### [Assignment]
From the line containing "The image size" through the last line of the records below, output every line exactly, both ends included, except the pictures.

BEGIN Material to process

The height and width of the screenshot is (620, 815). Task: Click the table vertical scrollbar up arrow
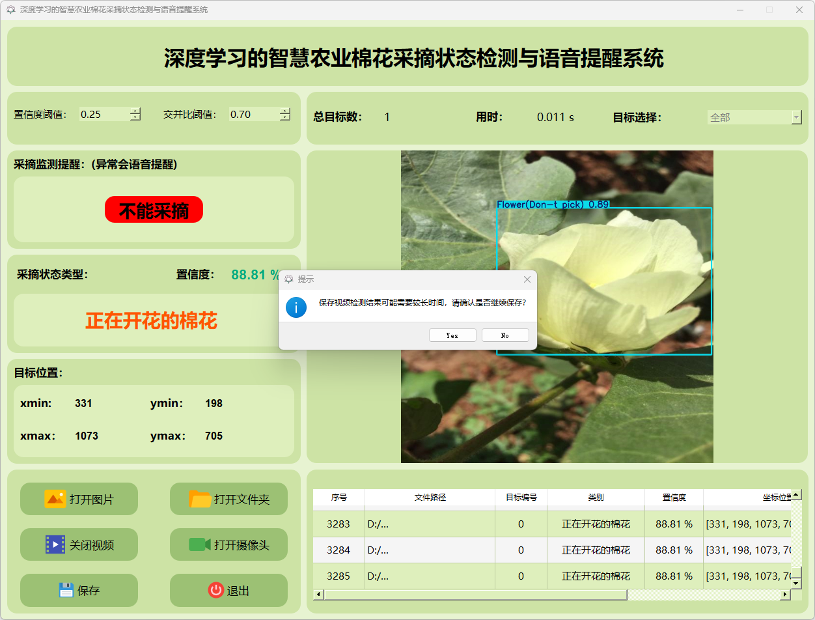[x=795, y=495]
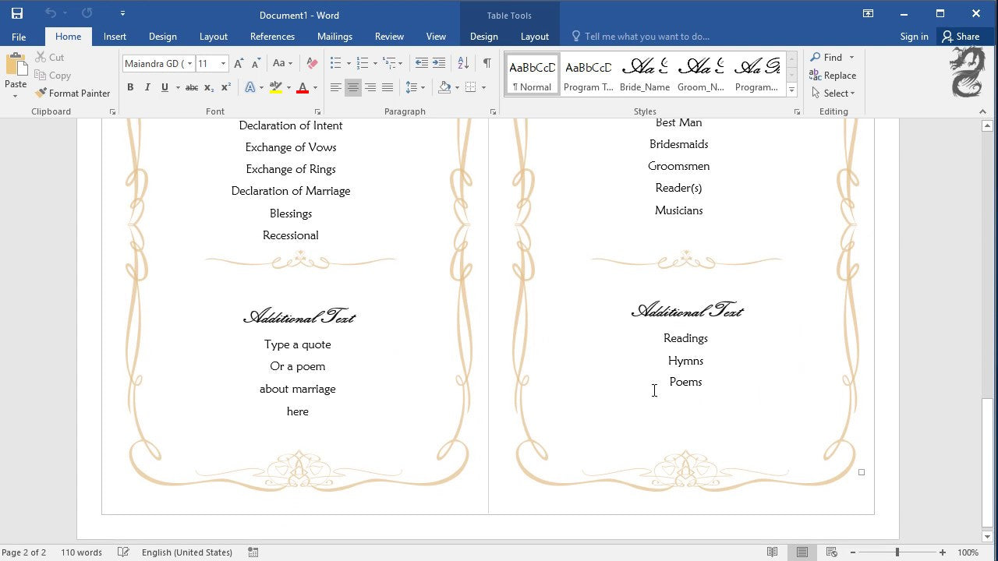
Task: Open the Sort dialog
Action: coord(463,63)
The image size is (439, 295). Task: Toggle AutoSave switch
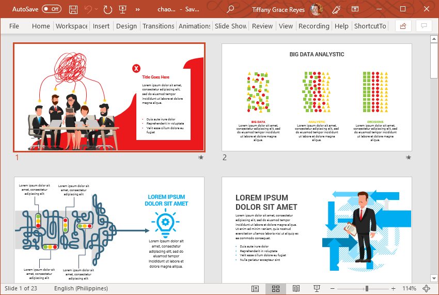(x=52, y=9)
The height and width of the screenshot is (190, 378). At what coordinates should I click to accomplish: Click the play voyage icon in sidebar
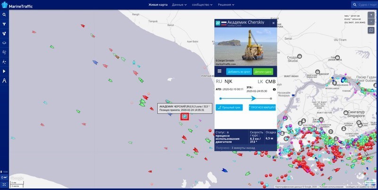4,71
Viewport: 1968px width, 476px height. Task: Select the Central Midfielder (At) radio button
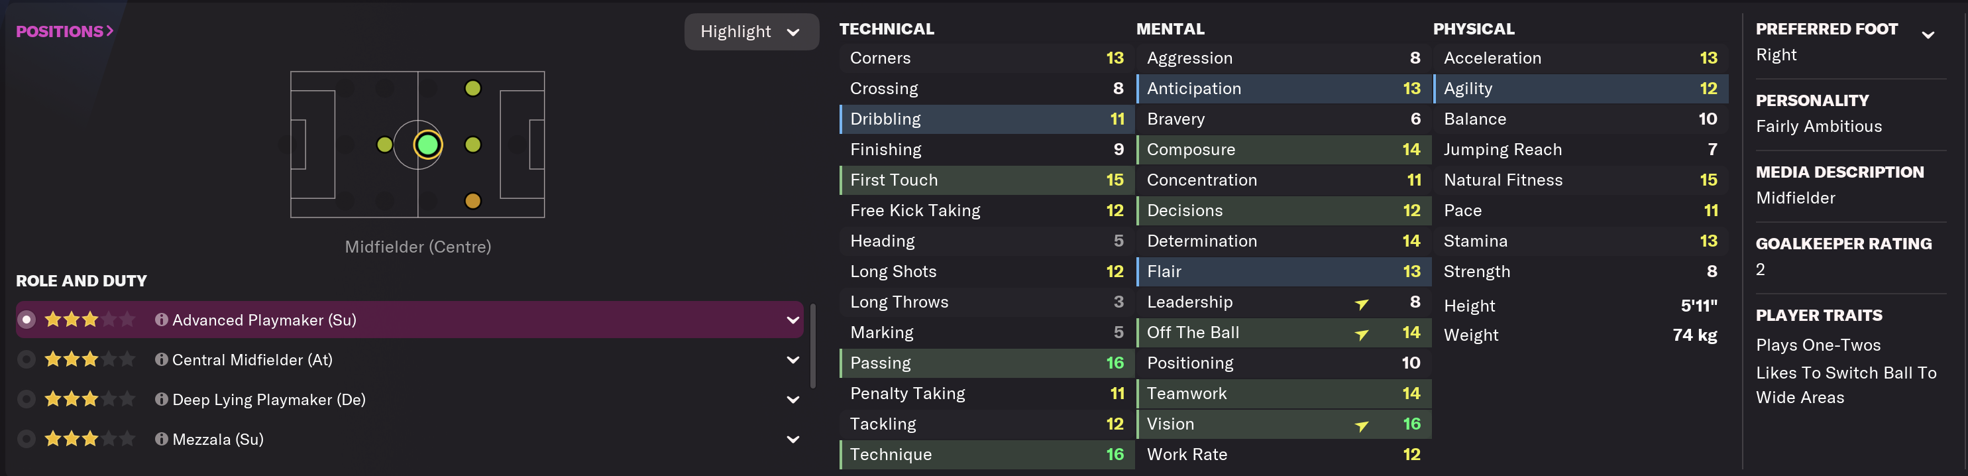[27, 359]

END Material to process

### [Solved problem]
The image size is (439, 295). Task: Toggle AutoSave switch
(x=52, y=9)
The height and width of the screenshot is (190, 378). At what coordinates should I click to accomplish: Click the play voyage icon in sidebar
4,71
Viewport: 1968px width, 476px height. Task: Select the Central Midfielder (At) radio button
[27, 359]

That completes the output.